→ MATERIALS PROVIDED:
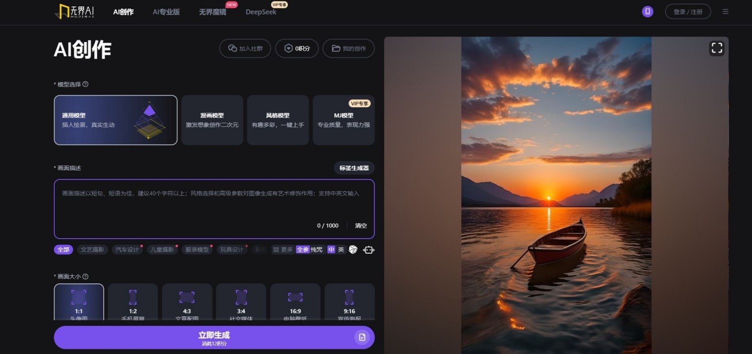Image resolution: width=752 pixels, height=354 pixels.
Task: Click the document icon on the generate button
Action: [x=362, y=337]
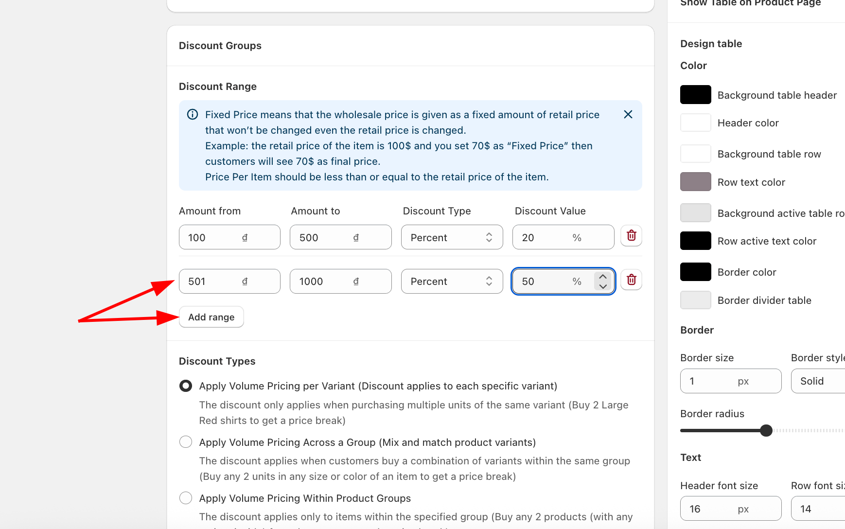845x529 pixels.
Task: Pick the Background table header color swatch
Action: click(x=695, y=95)
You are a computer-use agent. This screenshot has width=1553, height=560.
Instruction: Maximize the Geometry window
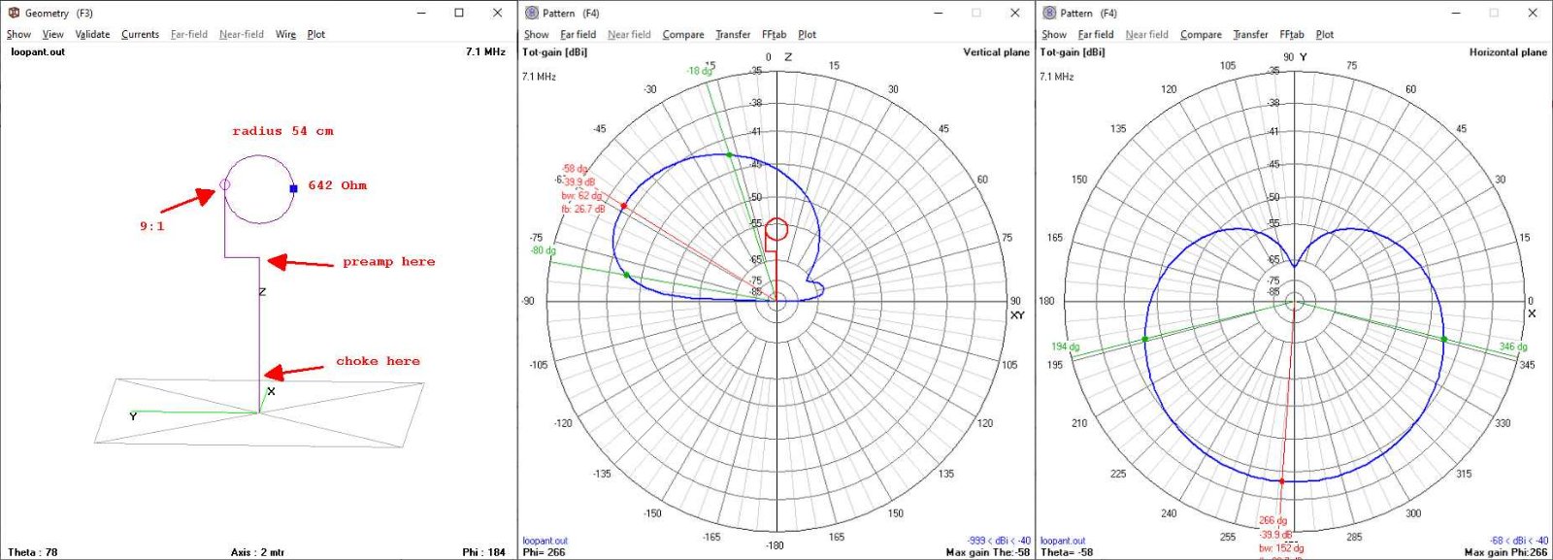coord(459,13)
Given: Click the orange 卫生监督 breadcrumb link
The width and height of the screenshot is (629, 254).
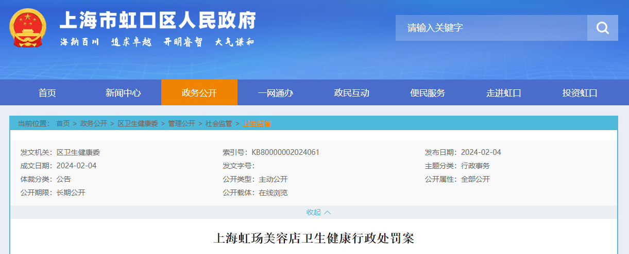Looking at the screenshot, I should [x=257, y=123].
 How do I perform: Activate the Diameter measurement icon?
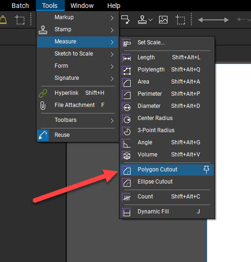[x=126, y=106]
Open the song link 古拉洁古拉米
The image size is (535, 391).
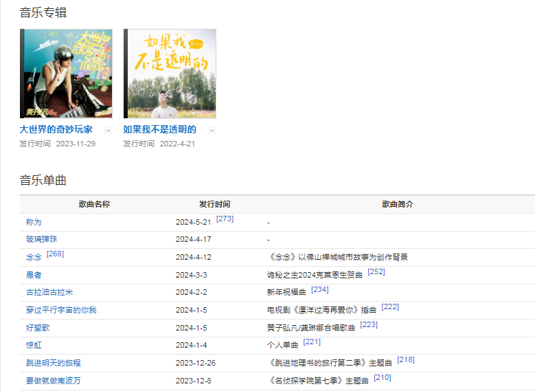(x=49, y=292)
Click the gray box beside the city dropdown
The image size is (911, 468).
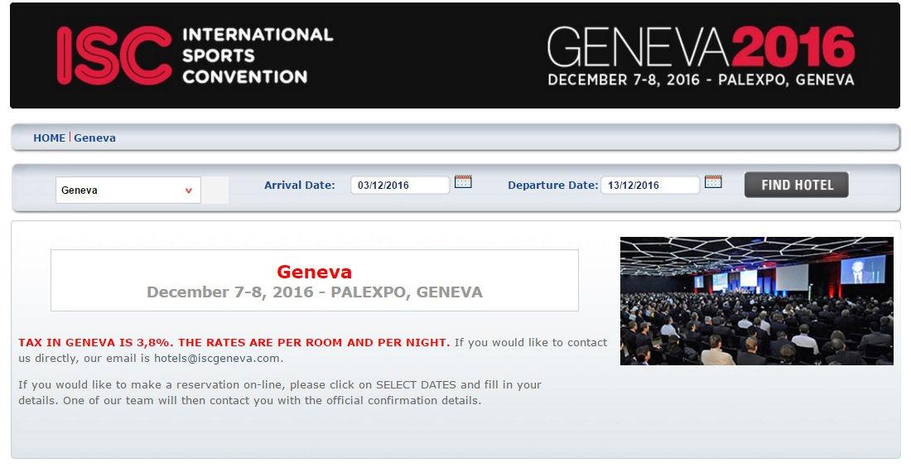click(x=215, y=191)
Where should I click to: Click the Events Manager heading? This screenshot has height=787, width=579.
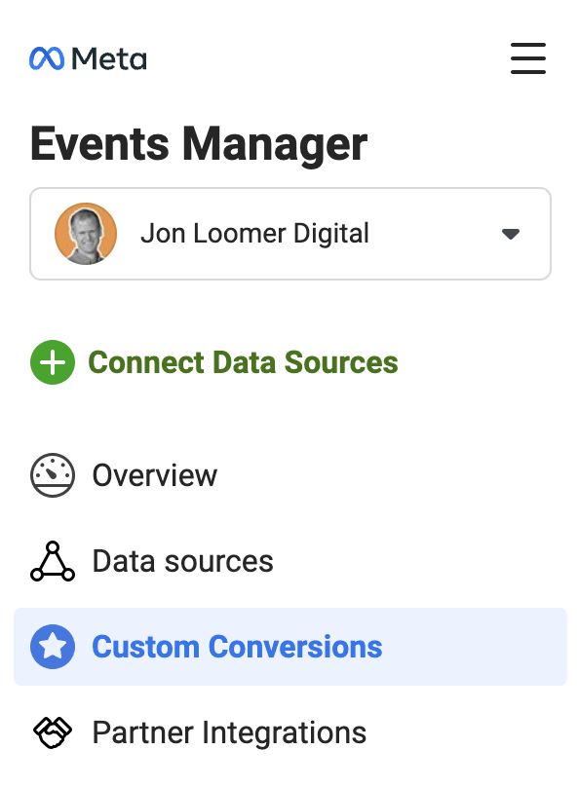coord(199,144)
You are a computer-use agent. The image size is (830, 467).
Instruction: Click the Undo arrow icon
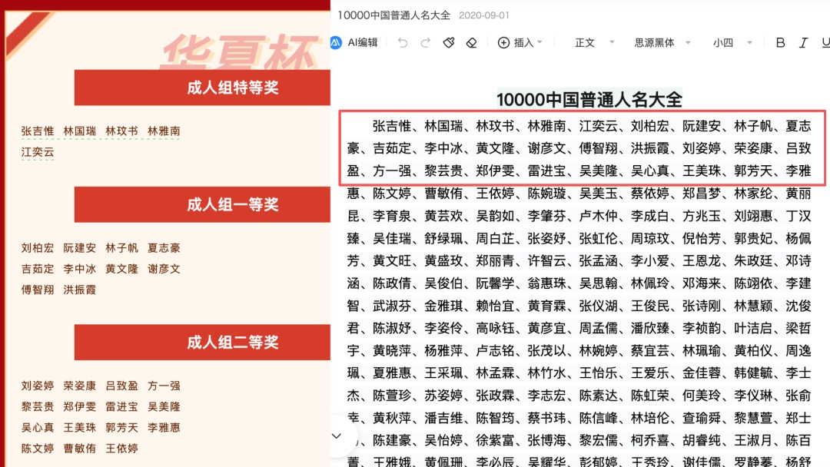pos(403,43)
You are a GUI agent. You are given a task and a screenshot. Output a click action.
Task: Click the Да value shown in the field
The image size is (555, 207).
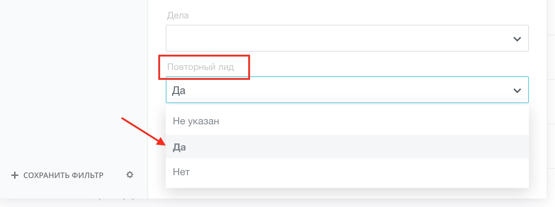point(179,90)
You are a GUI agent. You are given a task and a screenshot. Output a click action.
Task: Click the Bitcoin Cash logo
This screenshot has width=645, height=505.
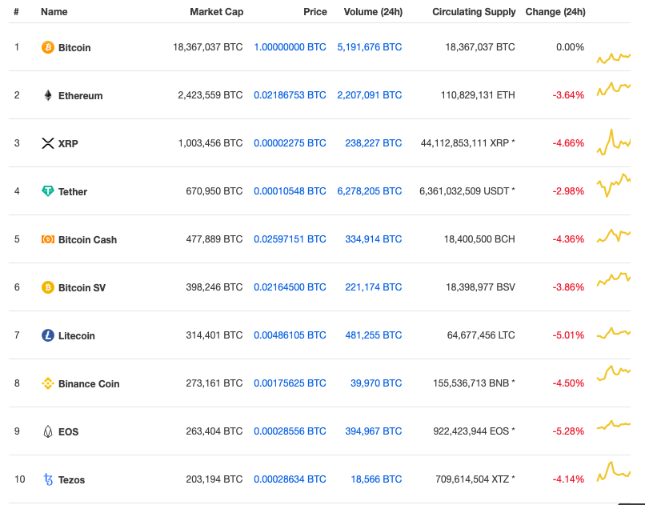point(47,238)
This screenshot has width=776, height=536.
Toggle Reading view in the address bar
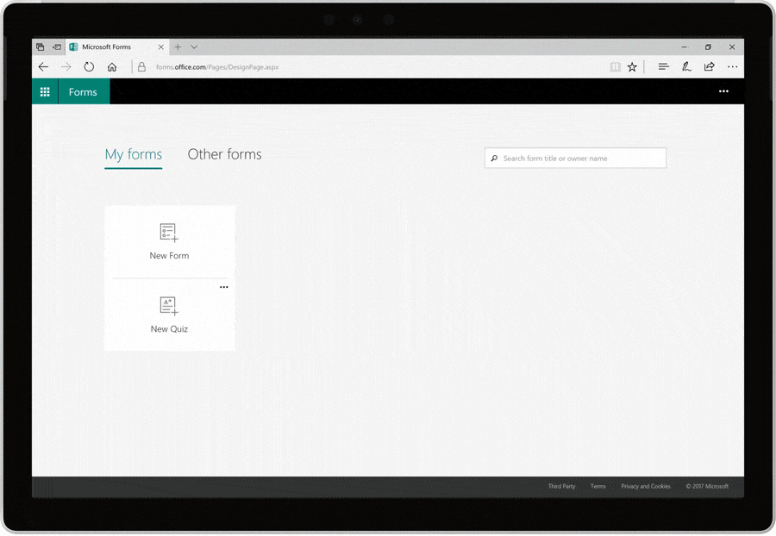pyautogui.click(x=615, y=66)
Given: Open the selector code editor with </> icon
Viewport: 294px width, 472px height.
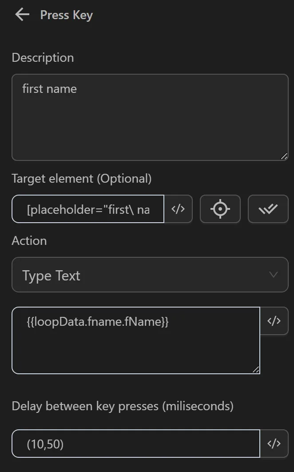Looking at the screenshot, I should (179, 209).
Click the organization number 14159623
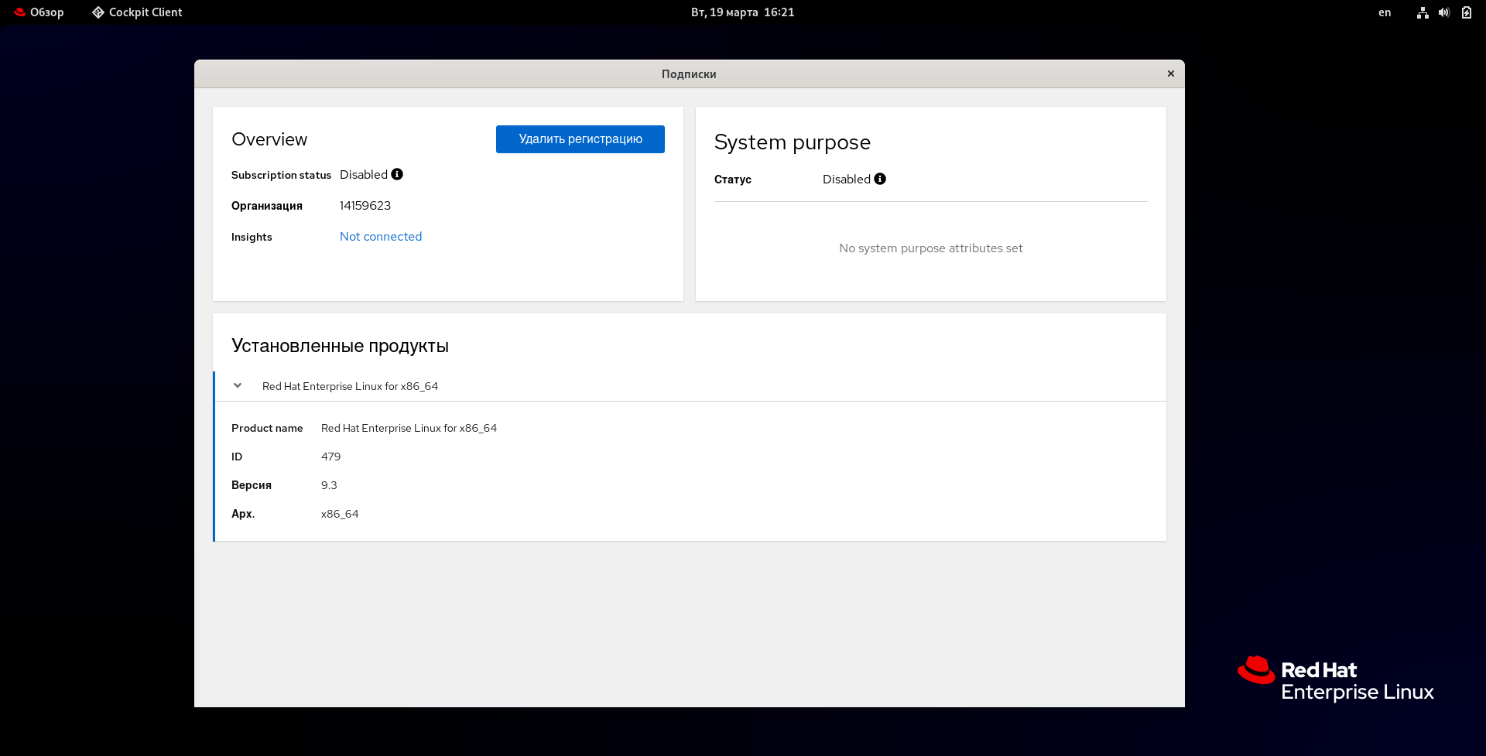 click(365, 206)
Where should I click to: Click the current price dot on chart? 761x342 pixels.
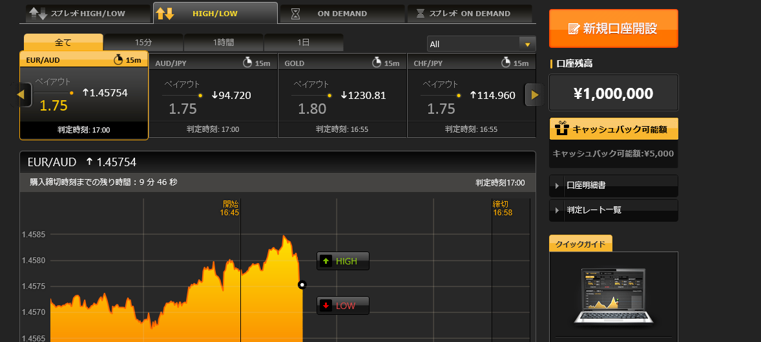pos(302,284)
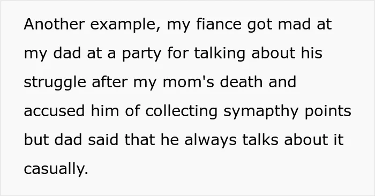Click the word "said" in fifth line
This screenshot has width=375, height=196.
click(103, 140)
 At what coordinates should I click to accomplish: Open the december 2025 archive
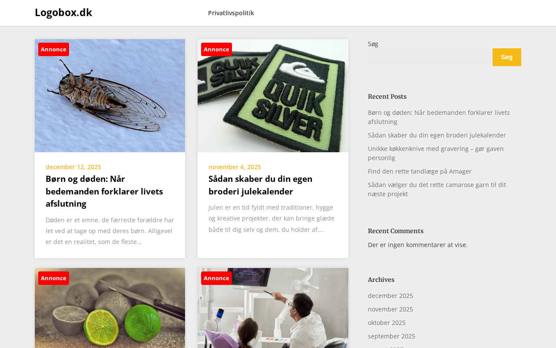(x=391, y=296)
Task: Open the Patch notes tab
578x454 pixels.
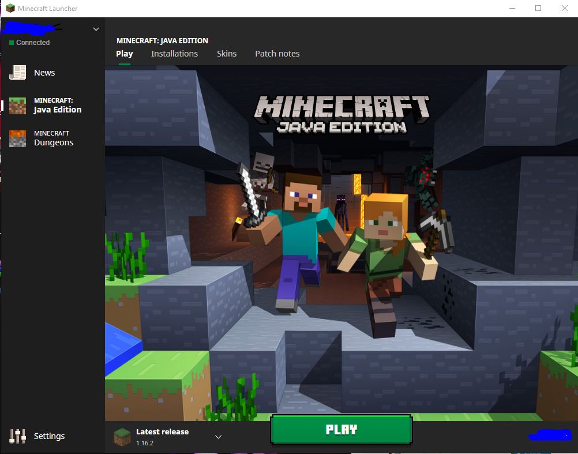Action: coord(277,54)
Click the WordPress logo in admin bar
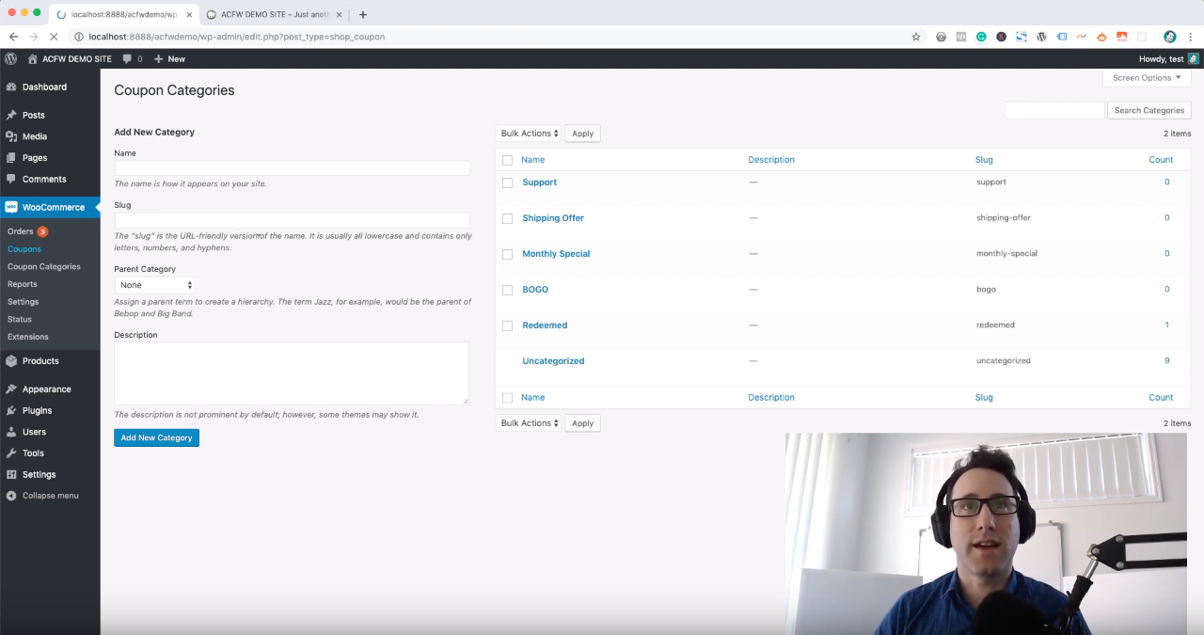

→ REQUIRED WORK: Only the lines from the one containing "Toggle Reading view in the address bar" through the end of the listing above should be reproduced, exactly as they stand. Leave the pictures out.

→ WRITTEN ANSWER:
Toggle Reading view in the address bar
pyautogui.click(x=615, y=66)
Given: Open the selector code editor with </> icon
Viewport: 294px width, 472px height.
Looking at the screenshot, I should (179, 209).
Click the organization number 14159623
 click(365, 206)
Where should I click to: Click the current price dot on chart? 761x342 pixels.
pos(302,284)
Click the word "said" in fifth line
This screenshot has width=375, height=196.
click(103, 140)
 At what coordinates should I click to accomplish: Open the december 2025 archive
(x=391, y=296)
Task: Open the Patch notes tab
578x454 pixels.
Action: coord(277,54)
Click the WordPress logo in admin bar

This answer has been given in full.